Sometimes, things just work out.
One of those times happened to Karen and me recently. Taking advantage of the Thanksgiving weekend, we decided to head up with Napa Valley for a few days. Since we don't usually stay up in Wine Country more than a single night, we thought that it would be fun to see if we could land a coveted reservation at the French Laundry (6640 Washington Street, Yountville; 707-944-2380). Owned by world-renown chef Thomas Keller, this 62 seat restaurant is recognized as one of the premier dining establishments in the world. Landing a table during the dinner hours in this tony Yountville restaurant is extremely difficult. In fact, there are web pages dedicated to doling out advice on how to get such a reservation.

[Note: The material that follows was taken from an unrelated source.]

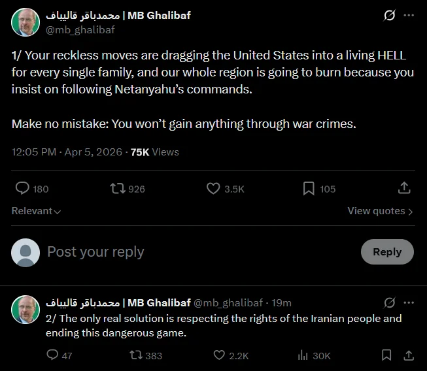Open the more options menu on main post
427x371 pixels.
409,15
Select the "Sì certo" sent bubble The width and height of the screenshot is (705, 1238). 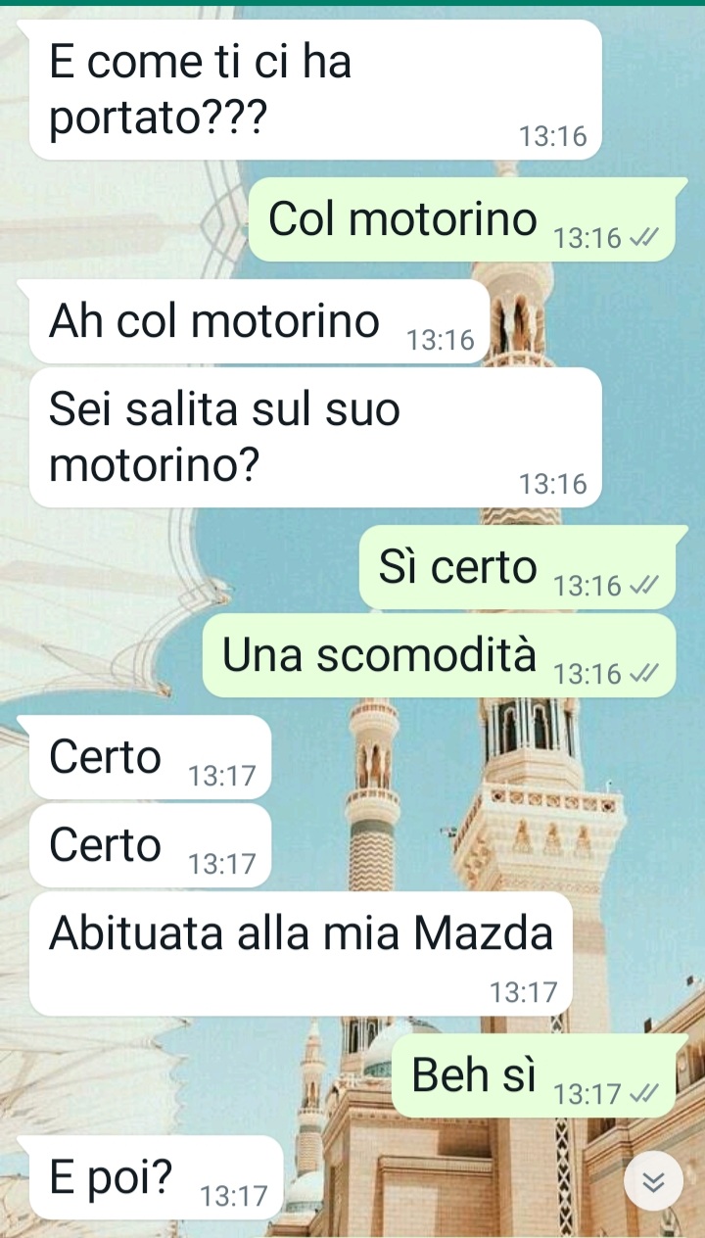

So, a couple of days before Thanksgiving, I picked up the phone and called the reservation line at the French Laundry. When the receptionist answered, I told her that we going to come up with Napa for a long weekend and was wondering if we could get ourselves on the waiting list for each of those nights, with the hope that someone might cancel on a two-top during one of those evenings. Boy, was I surprised when I heard that there actually was a table for two available on Saturday night! I took advantage of this good fortune and immediately booked that open table. We were going to the French Laundry!
Arriving 15 minutes early for our 9pm reservation, we waited in the foyer of the rustic brick building, perusing the Bouchon and French Laundry cookbooks on the coffee table. After a few minutes, the host called our names and led us through the dining room to our seats. We sat down at the table, taking in the environment as we looked around the room. On the table in front of us was a neatly pleated napkin, on which was clipped a French Laundry clothespin.
Our dinner commenced with a couple of amuse bouche dishes. The first dish was warm Gruyère gougères, small savory pastries filled with cheese:
The second amuse bouche were a pair of ice-cream cone shaped salmon cornets with filled with crème fraîche. The cone was crunchy and its texture contrasted nicely with the minced salmon and silky crème fraîche.
At the French Laundry, you have the choice of two menus: the chef's tasting menu and the "tasting of vegetables" menu. (As I understand, there is also an unpublished 20 course tasting menu, but that needs to be ordered in advance.) Since it was the first visit to the French Laundry for both of us, we decided to order the chef's tasting menu.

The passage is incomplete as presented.